**Text**
- Opening Delimiter -

Friday, October 24, 2014

bit of contagion

Jeff Hancock was our guest at today's "Databite." His spiel concerned the Facebook emotional contagion study, about which, justly, many people continue to write. A tidbit fell out of Jeff's talk and caught my attention.

The Facebook study grew from prior work that challenged the contention that emotional contagion, observable in face to face interactions, doesn't happen in text-only situations. You know: no one can tell you're being sarcastic in email! The prior work was undertaken in a lab setting. Subjects would communicate through a text-based chat program. One subject would be manipulated so as to be in a negative emotional state, and then the researchers would measure whether that negative feeling spread to the interlocutor. But! In order to overcome the therapeutic effect wherein simply communicating with someone else helps you feel better, researchers had to devise a means of maintaining half the dyad in a persistent negative state.

Their solution? The experimentally contagious subject would wear headphones and listen to a certain heavy metal band during the chat session. Jeff noted parenthetically that most people are indeed negative-ized by Mastodon, one of his favorite bands.

- Closing Delimiter -

Stored data

- Opening Delimiter -

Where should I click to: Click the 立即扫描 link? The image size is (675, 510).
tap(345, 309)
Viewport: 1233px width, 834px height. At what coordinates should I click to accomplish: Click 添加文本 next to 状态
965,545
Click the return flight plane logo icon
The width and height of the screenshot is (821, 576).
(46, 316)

- Closing Delimiter -

**Using the information**
[1] Return the passage of the blog post about the Facebook study that runs between "The Facebook study" and "persistent negative state.", inclusive.
[2] Name every mode of communication that the blog post about the Facebook study mentions.
[3] Extend the blog post about the Facebook emotional contagion study, starting after its final sentence.

**Activity answers**
[1]
The Facebook study grew from prior work that challenged the contention that emotional contagion, observable in face to face interactions, doesn't happen in text-only situations. You know: no one can tell you're being sarcastic in email! The prior work was undertaken in a lab setting. Subjects would communicate through a text-based chat program. One subject would be manipulated so as to be in a negative emotional state, and then the researchers would measure whether that negative feeling spread to the interlocutor. But! In order to overcome the therapeutic effect wherein simply communicating with someone else helps you feel better, researchers had to devise a means of maintaining half the dyad in a persistent negative state.

[2]
- face to face interactions
- text-only situations
- email
- a text-based chat program

[3]
If Mastodon is all that's required for a persistent negative state, I thought, then what state am I in the rest of the time? when I'm listening to, I don't know – here's a conservative possibility – The Abominable Iron Sloth:

1 comment:

  1. "Likewise, the notorious Facebook experiment on 'emotional contagion' was understandably controversial. But would it be implausible to suggest that people were also enchanted by it? Was there not also a mystical seduction at work, precisely because it suggested some higher power, invisible to the naked eye? We assume, rationally, that the presence of such a power is dangerous. But it is no contradiction to suggest that it might also be comforting or mesmerizing. To feel part of some grand technocratic plan, even one that is never made public, has the allure of immersing the self in a collective, in a manner that had seemed to have been left on the political scrapheap of the 20th century" (William Davies, The Data Sublime).